[Saved entries]
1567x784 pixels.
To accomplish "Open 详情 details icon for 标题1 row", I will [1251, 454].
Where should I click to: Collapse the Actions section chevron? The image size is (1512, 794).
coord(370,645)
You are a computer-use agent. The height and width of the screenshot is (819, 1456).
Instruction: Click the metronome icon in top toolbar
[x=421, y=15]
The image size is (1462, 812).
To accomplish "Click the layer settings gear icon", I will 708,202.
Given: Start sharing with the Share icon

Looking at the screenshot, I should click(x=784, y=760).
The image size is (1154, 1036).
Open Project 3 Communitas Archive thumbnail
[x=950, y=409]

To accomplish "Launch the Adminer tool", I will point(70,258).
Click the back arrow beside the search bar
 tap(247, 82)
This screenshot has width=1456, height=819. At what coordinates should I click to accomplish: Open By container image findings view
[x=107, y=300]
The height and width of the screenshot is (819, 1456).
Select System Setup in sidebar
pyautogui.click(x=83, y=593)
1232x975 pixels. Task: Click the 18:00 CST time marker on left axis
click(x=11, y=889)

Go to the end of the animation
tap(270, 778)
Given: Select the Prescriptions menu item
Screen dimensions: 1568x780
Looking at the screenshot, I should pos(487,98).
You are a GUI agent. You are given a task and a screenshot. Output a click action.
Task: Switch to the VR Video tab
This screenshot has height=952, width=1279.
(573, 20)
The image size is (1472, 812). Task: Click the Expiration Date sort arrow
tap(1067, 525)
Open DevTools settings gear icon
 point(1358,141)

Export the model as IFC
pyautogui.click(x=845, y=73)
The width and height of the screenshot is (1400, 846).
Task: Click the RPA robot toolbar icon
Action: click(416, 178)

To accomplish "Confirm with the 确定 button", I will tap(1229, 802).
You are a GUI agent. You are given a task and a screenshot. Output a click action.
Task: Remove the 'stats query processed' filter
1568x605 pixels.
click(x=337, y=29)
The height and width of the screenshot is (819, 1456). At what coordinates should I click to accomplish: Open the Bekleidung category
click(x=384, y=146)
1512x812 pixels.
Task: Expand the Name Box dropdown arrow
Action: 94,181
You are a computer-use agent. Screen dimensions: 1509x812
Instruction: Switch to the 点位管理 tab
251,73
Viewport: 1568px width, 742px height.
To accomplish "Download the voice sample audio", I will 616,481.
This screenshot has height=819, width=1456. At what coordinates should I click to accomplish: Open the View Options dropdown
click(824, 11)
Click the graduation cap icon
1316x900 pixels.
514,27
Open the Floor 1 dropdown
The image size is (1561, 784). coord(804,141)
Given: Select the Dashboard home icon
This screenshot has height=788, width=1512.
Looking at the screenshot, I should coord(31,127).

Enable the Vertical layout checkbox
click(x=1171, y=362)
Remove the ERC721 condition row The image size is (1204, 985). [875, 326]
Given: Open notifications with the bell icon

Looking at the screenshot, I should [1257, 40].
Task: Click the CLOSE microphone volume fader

TASK STATEMENT → Give back exactly the lines above, from the line containing "The image size is (1462, 812)." through the line containing "The image size is (1154, 1036).", with both end lines and nothing more.

PROBLEM SOLUTION →
The image size is (1462, 812).
To accomplish "Click the layer settings gear icon", I will 708,202.
Given: Start sharing with the Share icon

Looking at the screenshot, I should click(x=784, y=760).
The image size is (1154, 1036).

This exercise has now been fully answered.